━━ SOURCE MATERIAL ━━

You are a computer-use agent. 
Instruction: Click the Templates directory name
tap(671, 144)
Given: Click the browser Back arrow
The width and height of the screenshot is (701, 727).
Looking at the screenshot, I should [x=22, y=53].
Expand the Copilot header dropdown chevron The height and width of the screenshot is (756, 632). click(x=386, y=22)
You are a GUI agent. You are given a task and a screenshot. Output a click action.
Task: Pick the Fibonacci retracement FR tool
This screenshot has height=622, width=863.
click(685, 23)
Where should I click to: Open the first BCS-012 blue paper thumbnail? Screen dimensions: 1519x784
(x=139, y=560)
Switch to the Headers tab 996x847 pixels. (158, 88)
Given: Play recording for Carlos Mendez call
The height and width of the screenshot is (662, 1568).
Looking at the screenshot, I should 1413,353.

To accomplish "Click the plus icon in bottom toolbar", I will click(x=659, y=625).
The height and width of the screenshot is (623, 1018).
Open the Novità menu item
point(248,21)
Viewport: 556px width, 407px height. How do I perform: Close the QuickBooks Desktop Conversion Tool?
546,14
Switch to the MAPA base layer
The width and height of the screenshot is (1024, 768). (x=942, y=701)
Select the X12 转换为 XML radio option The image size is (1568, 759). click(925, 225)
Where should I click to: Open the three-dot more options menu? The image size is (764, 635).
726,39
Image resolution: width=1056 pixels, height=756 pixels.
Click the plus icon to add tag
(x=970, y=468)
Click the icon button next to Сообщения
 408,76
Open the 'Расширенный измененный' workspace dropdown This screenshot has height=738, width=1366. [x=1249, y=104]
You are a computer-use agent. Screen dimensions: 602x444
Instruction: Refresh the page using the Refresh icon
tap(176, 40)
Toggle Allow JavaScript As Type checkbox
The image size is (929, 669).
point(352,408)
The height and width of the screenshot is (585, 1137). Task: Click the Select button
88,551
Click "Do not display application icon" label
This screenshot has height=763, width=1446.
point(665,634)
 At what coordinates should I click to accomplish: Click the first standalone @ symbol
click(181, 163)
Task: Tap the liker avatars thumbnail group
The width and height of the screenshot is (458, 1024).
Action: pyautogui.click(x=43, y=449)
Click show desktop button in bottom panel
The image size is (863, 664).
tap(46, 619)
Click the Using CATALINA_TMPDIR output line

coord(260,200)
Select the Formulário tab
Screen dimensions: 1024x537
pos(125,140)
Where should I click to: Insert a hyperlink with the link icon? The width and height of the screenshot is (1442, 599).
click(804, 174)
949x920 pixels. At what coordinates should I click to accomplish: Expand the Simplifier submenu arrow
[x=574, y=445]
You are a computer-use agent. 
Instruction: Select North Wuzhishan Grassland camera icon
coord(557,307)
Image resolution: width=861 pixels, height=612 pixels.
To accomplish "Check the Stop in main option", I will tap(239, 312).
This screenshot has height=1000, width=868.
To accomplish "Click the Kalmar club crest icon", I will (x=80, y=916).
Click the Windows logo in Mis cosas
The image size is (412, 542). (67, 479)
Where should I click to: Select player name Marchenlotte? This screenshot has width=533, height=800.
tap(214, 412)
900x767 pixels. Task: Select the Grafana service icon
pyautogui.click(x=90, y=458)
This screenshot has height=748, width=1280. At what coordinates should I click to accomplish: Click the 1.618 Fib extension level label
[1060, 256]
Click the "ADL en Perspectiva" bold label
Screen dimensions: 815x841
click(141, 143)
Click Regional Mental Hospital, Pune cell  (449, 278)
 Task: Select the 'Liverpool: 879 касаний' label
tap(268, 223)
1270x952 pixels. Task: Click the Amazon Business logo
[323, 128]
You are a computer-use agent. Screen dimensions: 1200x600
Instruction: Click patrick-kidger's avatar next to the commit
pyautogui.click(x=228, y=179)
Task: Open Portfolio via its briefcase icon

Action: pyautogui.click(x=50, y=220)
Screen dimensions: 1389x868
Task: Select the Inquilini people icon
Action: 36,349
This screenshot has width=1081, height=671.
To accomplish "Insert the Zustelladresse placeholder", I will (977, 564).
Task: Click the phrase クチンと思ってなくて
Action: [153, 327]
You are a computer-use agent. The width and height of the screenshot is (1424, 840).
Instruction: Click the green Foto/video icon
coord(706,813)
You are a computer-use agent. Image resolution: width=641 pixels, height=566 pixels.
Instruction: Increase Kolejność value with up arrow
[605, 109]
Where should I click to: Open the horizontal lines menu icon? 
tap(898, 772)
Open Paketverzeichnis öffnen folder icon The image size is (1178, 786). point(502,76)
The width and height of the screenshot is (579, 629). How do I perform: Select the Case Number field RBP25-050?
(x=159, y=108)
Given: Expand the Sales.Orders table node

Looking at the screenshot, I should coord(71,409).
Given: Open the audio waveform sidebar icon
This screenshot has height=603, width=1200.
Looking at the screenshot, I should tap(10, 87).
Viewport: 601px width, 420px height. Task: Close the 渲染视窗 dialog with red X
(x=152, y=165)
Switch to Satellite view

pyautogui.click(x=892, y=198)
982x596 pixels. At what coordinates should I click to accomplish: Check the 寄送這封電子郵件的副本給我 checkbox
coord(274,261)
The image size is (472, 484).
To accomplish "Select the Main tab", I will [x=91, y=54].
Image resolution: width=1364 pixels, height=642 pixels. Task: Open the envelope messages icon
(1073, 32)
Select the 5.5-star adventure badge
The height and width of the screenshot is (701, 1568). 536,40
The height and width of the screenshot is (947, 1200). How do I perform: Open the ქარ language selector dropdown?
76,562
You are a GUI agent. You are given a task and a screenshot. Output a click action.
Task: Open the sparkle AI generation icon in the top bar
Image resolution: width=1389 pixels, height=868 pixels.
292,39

━━━

WHAT IS BEING ASKED:
Scan the records above and show every line in which the word "agent" occurs.

SOLUTION TO THE EXERCISE:
You are a computer-use agent. 
You are a GUI agent. You are given a task and a screenshot. Output a click action.
You are a computer-use agent. Screen dimensions: 602x444
You are a computer-use agent. 
You are a computer-use agent. Screen dimensions: 1200x600
You are a computer-use agent. The width and height of the screenshot is (1424, 840).
You are a computer-use agent. Image resolution: width=641 pixels, height=566 pixels.
You are a GUI agent. You are given a task and a screenshot. Output a click action.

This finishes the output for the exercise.